As a landlord of 31 years in Silver City, local contractors are overwhelmed with work request, some will not take on emergency work, very few on weekends. Landlords should have an idea what needs to be fixed before it becomes a crisis for the tenant.
Suggestion
One of the express objectives of any Community Land Trust program is to turn renters into owners in the lower income demographic. Whether or not a town is mitigating the "AirBnb effect" (housing scaricity, driving up rents) or profiting by taxing Airbnbs, there is a feduciary duty to create alternatives to a predatory market economy for low-income, disabled and elderly residents. A Community Land Trust program would help municipalities meet that feduciary duty while creating lasting security and perpetually affordable home-ownership that costs less than rent.
Suggestion
Create rental standards for landlords with annual inspections from the city to grant or deny the ability to rent the unit. Landlord may proceed to rent unit once issues have been properly repaired. Landlord pays for annual inspections.
Question
How does Silver City's GRT from 2008-2023 compare with the State and/or other municipalities?
Question
So how is the Median Family Income for Grant County $80,400?
Suggestion
This means that some form of public transportation should be included in any plan for affordable housing development.
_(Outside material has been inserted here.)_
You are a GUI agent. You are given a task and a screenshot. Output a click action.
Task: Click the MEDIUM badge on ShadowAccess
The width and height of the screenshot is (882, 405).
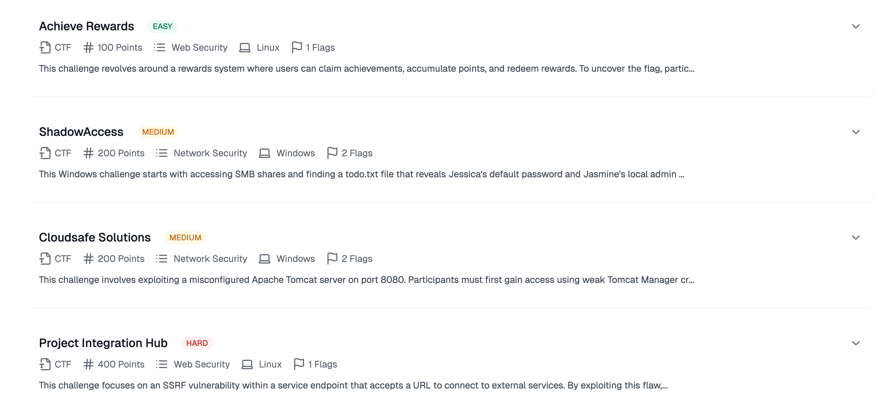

in reply to holly.noonan@gmail.com's comment
Suggestion
Hmm, the link is breaking when I post it. Can you post it? And I can't post an image. But the Median Family Income for Grant County is $80,400, which seems high.
Suggestion
Here is the dataset for Grant County:

link;INPUTNAME=NCNTY35017N35017*3501799999%2BGrant+County&statelist=&stname=New+Mexico&wherefrom=&statefp=35&year=2025&ne_flag=&selection_type=county&incpath=&data=2025&SubmitButton=View+County+Calculations
Suggestion
Housing New Mexico has a 900 square foot minimum to be considered for financing. This needs to change. This is way too big and represents economic and disability discrimination.
Suggestion
This statute could be used to establish a Land Bank for derelict properties-- to clean them up, wash the title and then deliver them to a Community Land Trust to develop into affordable housing or community gardens. link
Suggestion
This sounds like a Community Land Trust. There are other free-market options, but none of them has the track record of perpetual affordability that Community Land Trusts have clearly demonstrated. There are 308 of them in the US alone.
not sure what 'resident owned housing for mobile home communities' means. Residents usually do own their homes/housing; it's the land underneath it that is at issue.
re: manufactured home communities -- big issue of investors buying the land under the homes. Protective legislation (giving homeowners in these communities opportunity to buy the land) didn't make it through the Legislature this year, but is necessary to keep this kind of desirable housing affordable, especially for seniors.
Since 1976 the usage 'manufactured home' has supplanted 'mobile home'; I would have expected this report/plan to use the more current (and respectful?) term.